Ectoderm folia embryonalia
Ectoderm folia embryonalia gives rise to those organs and structures that maintain contact with the external environment, namely:
- the central nervous system;
- peripheral nervous system;
- sensory epithelium of the ear, nose, eyes;
- skin, including hair and nails;
- pituitary gland;
- mammary glands;
- sweat glands;
- tooth enamel.
Nerve plate development is induced by inactivation of BMP-4 growth factor. In the absence of this activation, the entire ectoderm is converted into the epidermis.
Mesoderm folia embryonalia
Important components of the Mesoderm folia embryonalia are the axial, intermediate mesoderm, as well as the mesoderm of the lateral plate. The paraxial mesoderm forms somitomers, which give rise to the mesenchyme of the head and turn into somites in the occipital and caudal segments. Somites give rise to:
- myotoma (muscle tissue); ;
- sclerotoma (bones and cartilage);
- dermatoma (subcutaneous fat).
All of them are supporting tissues of the body. Signals about the differentiation of somites come from surrounding structures, including the notochords, neural tube and epidermis. The notochord and the basal part of the neural tube produce the Shh factor, which induces the formation of a sclerotome. From the medial part of somite, under the influence of neurotrophin-3, which is produced by the dorsal part of the neural tube, dermis develops. Mesoderm also gives rise to the vascular system, i.e. heart, arteries, veins, lymphatic vessels, all blood and lymph cells. In addition, it gives rise to the genitourinary system (with the exception of the bladder). Derivatives of the mesoderm are also the spleen and cortical substance of the adrenal glands.
Endoderm folia embryonalia
Endoderm folia embryonalia The Endoderm folia embryonalia provides the development of an epithelial lining of the gastrointestinal tract, respiratory tract and bladder. It also forms the parenchyma of the thyroid, parathyroid and pancreas and liver. The epithelial lining of the auditory tube and tympanum is also of endodermal origin.

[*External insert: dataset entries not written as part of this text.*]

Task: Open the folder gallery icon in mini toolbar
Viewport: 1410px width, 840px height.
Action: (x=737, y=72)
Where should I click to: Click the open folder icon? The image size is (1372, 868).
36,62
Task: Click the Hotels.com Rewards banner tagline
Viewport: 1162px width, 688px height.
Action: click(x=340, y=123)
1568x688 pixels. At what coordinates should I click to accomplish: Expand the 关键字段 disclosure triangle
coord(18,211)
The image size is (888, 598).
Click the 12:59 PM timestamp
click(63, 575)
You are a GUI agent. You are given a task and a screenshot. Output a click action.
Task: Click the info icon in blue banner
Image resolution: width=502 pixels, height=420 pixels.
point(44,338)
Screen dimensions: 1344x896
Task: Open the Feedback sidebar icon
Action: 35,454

As a result of the formation of organs and the rapid growth of the central nervous system, the initially flat embryonic disk begins to bend in the cephalocaudal direction, forming the head and tail folds. The disk also bends in the transverse direction (lateral folds), which determines the rounded shape of the body. Communication with the yolk sac and placenta is maintained respectively through the yolk duct and the umbilical cord.